_Goal of the exercise_: Could you set down the listing below exactly, leaving out its pictures?

_Source material_:
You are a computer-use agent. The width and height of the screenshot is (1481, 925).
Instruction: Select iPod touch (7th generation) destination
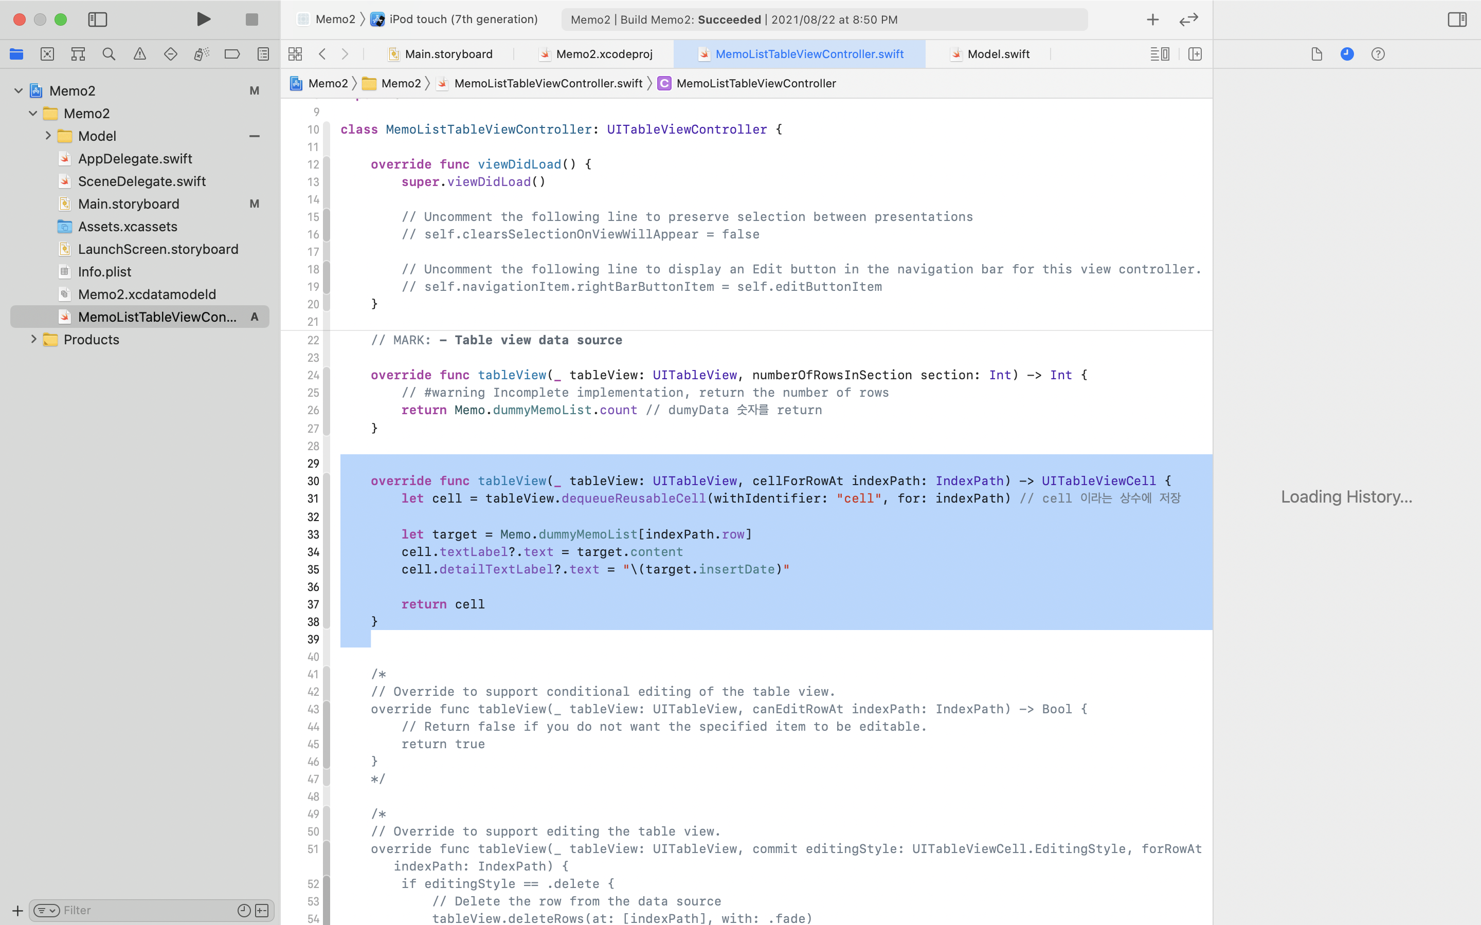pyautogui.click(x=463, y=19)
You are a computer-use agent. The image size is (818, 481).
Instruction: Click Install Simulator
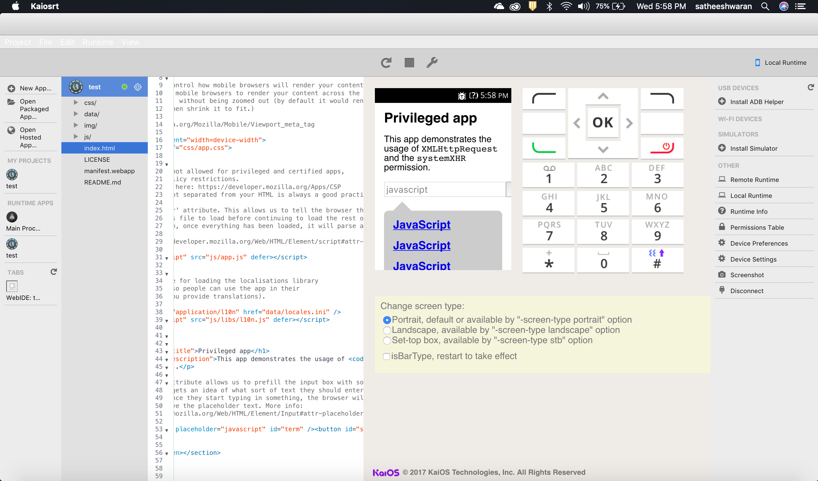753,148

_Expected answer_:
You are a computer-use agent. The width and height of the screenshot is (1481, 925).
Instruction: Select iPod touch (7th generation) destination
pyautogui.click(x=463, y=19)
You are a computer-use agent. The image size is (818, 481).
Instruction: Click Install Simulator
753,148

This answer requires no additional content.